Section 1231 gains may also become net capital gains. These are gains from the sale of either land or depreciabl­e property if these assets are used in a business. Oh, and held for more than one year.

But these Section 1231 gains must pass their own gauntlet. They must be netted with any current year Section 1231 losses. And they must then be netted against any net Section 1231 losses from the past 5 tax years. Then, they too, may be net capital gains.

So the (kind of) best way to say it is that capital gains are from investment property and Section 1231 gains from business property.

Unless the business is selling that particular type of property. Then the property is inventory and is neither a capital nor a Section 1231 asset. It then cannot become part of a net capital gain.

My sister, who is perhaps the worst joke teller in the world, ends all jokes with “get it?” This is not how you end a joke. I won’t ask you if you “get” my explanatio­n above.

The tax world, I have learned, has some Abbotts, who do get it, and some Costellos, who think they get it until a particular question leaves them flummoxed. And I think we all know we want to avoid a flummoxed tax adviser.

Although both LTCG income and Section 1231 gains can end up as taxfavored net capital gains, they travel their own road to get there. Section 1231 gains in particular have some bumps in their road.

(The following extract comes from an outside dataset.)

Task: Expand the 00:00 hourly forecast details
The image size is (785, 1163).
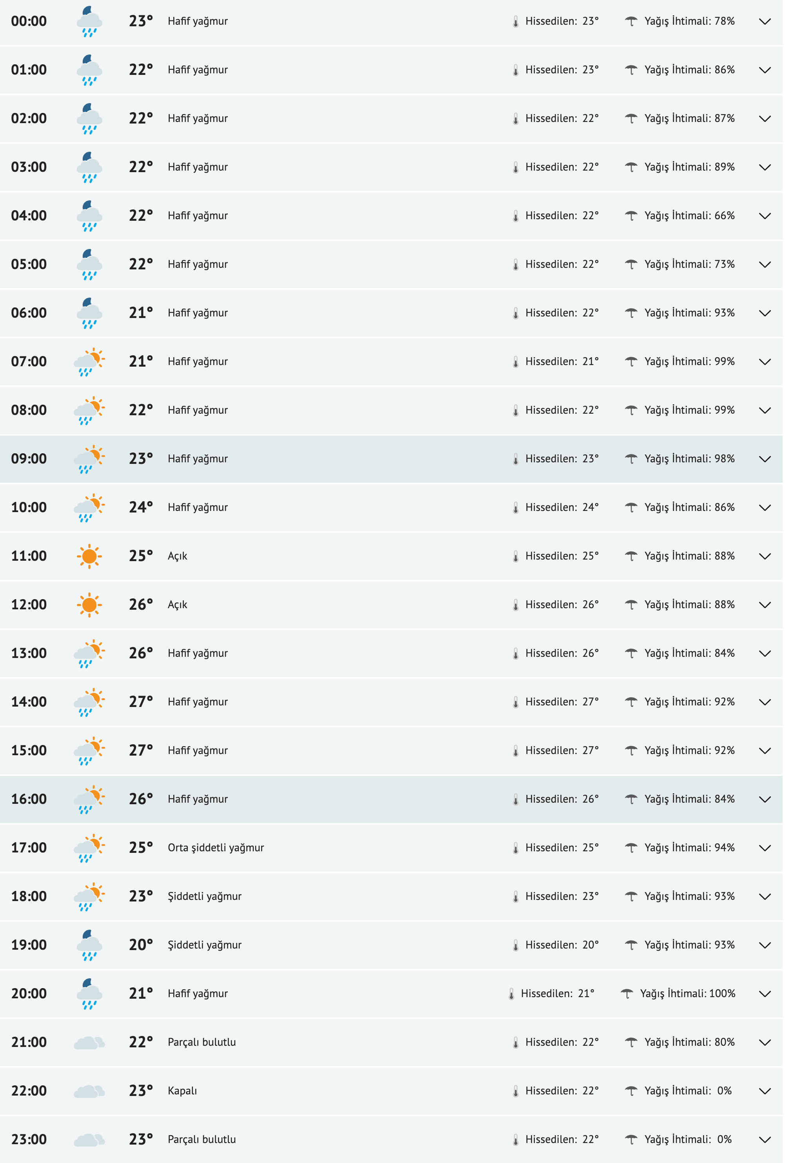Action: 764,22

The new tax law tells us that capital gains may be invested in an opportunit­y zone (OZ) to permit the capital gain to be deferred until 2026. The gains must be reinvested within 180 days of realizatio­n.

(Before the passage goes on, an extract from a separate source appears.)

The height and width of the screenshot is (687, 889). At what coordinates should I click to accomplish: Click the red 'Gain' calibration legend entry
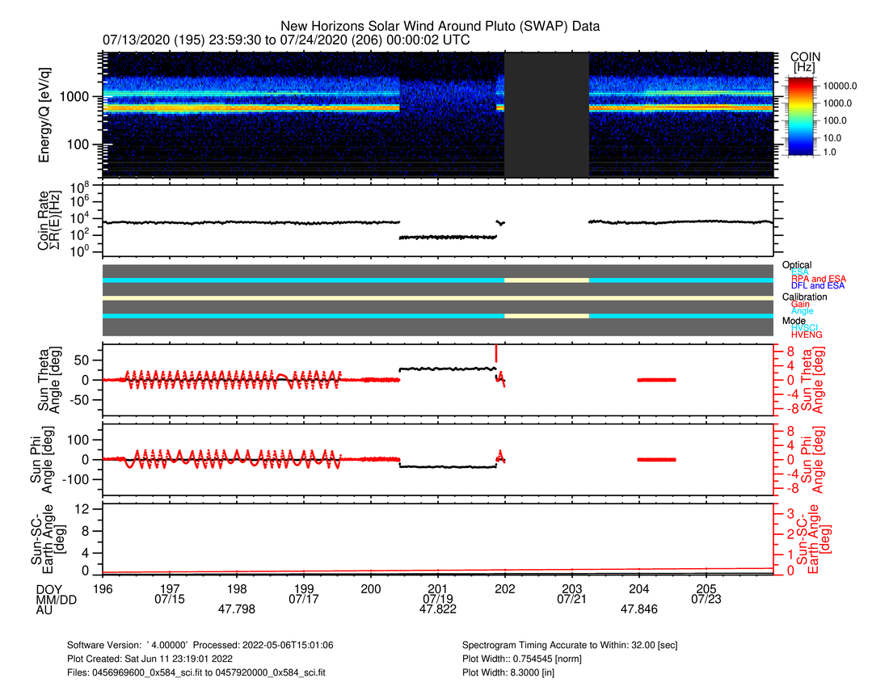pyautogui.click(x=800, y=304)
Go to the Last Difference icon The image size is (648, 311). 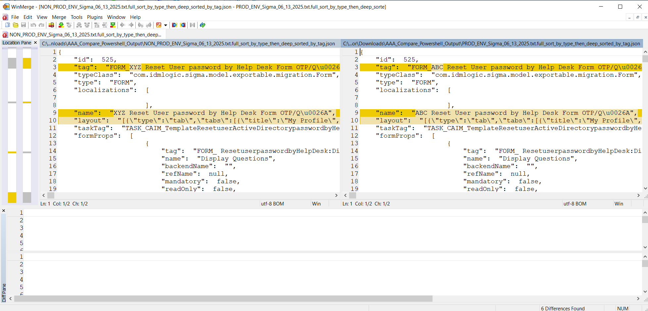[x=113, y=25]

Section 1231 gains must wait until December 31 of the year they are realized to determine if they qualify as the type of capital gain that may be deferred into an OZ. The gain has to be a net capital gain to qualify and we must wait to discover its status.

Taxpayers with investment interest expense can only deduct that interest if they have investment income. LTCG income may be treated as investment income. Section 1231 gains may not – they are not from an investment.

So both LTCG and Section 1231 gains may be part of a net capital gain, but only the LTCG is a capital gain that may be offset by investment interest.

Section 1231 and LTCG income can both be net capital gains. But net capital gains are not capital gains; sometimes they are more than that, other times not. If you can follow whether it is Who or Naturally fielding that throw, maybe tax law also makes sense to you.